R: Thank you very much for having underlined the typo.          

Methods: 240 patients were screened, 204 included but only 97 are completers. This is one major weakness of the study. Patients were excluded due to changes of their preventive medication.

R: We agree that the big loss of patients in this longitudinal study is the main concern. Indeed, we have expected a high percentage of lost subjects to follow-up, this is the reason why we have screened many patients. This may be in part due to the study length.  In the revised version of the manuscript, we commented on this point as a limitation of the study in the discussion section. (page 9, lines 310-313)

The use of preventive medication is a second major confounder of the study. Some preventives increase weight (amitriptyline, flunarizine) others may decrease weight and hunger (topiramate). The preventives used during the study course are not reported.

R: We specified for each class of preventives, the absolute percentage of the specific molecules. Preventive drugs were entered in the regression analysis and did not influence MMDs change from T0 to T12. Indeed, we have excluded any patient requiring dose or drug changes along the study to maintain a stable therapy for 6 months. We thus believe that changes observed at T12 compared to T0 can be attributable to the dietary intervention rather than to a substantial change in drug effectiveness alone after 6 months. (page 5, lines 178-181)

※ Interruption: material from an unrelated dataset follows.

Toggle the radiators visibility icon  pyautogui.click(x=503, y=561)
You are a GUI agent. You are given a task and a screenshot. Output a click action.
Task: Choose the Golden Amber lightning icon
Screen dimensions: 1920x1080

Frequency of visiting a doctor or the headache center besides the study visits are not reported.

R: we clarified this point. We designed an unblinded longitudinal interventional study consisting of three evaluation times: T-12=screening, 12 weeks before the intervention; T0=time of the educational intervention; and T12= follow-up, 12 weeks after. Patients requiring additional visits could receive our neurological advice, but any change in therapy resulted in the exclusion from the study. (page 2-3, 90-92).

The intervention itself (counseling about the healthy eating plate concept) is not described in detail (how long? Single session? Group session? Only written material?).

R: We better described the interventional education in the new version of the manuscript. (page 4, 136-139)

Monthly migraine days are not captured by a headache diary.

R: As stated in the “Migraine attack frequency and disability assessment” section, Monthly migraine days, painkiller intake and disability scales were assessed at T-12, T0, and T12. All patients were treated at our Headache centre and had been previously educated about correctly recording their daily headache diaries for clinical purposes. We collected from headache diaries MMDs and painkiller consumption. (page 3, lines 105-112).

 

The study is missing a control group which is strongly recommended (a minimum requisite will be comparing to a standard of care group.

R: We are aware that it is the main drawback of the study. In the discussion section, we put more emphasis on this point explaining the reasons that led us to this design. At this stage, we preferred to perform a within-subject rather than an across-subject comparison. Being the first study investigating the possible effect of HEP advice in a real-life setting, an across-subject comparison would have implied a strict cross-matching of baseline migraine frequency and disability, the proportion of different pharmacological therapies, and adherence to HEP advice.   (page 9, lines 302-313)

                                                                                 

Results: BMI change is significant (.009). Is this really correct (BMI changes from 23.2 to 23.21 and 23.14 in n=97, this do not look significant) However a BMI change of 0.1 is clinically totally irrelevant.

R: we ran again the statistics (Friedman analysis of rank), which confirmed the statistical significance of the BMI difference along times. Since this variable did not have a normal distribution in our cohort, the table expresses it as median with IQr. The mean values of BMI were at T-12=23,85, at T0=23,96 and T12=23,61.

Round 2

Reviewer 1 Report

Some suggestions have been considered and the article has been improved. However the control group is interesting in this type of studies

Reviewer 2 Report

The authors adress the points of the reviewer in an adaequate manner. The lack of a control group is still the major topic but could not changed after finishing the project.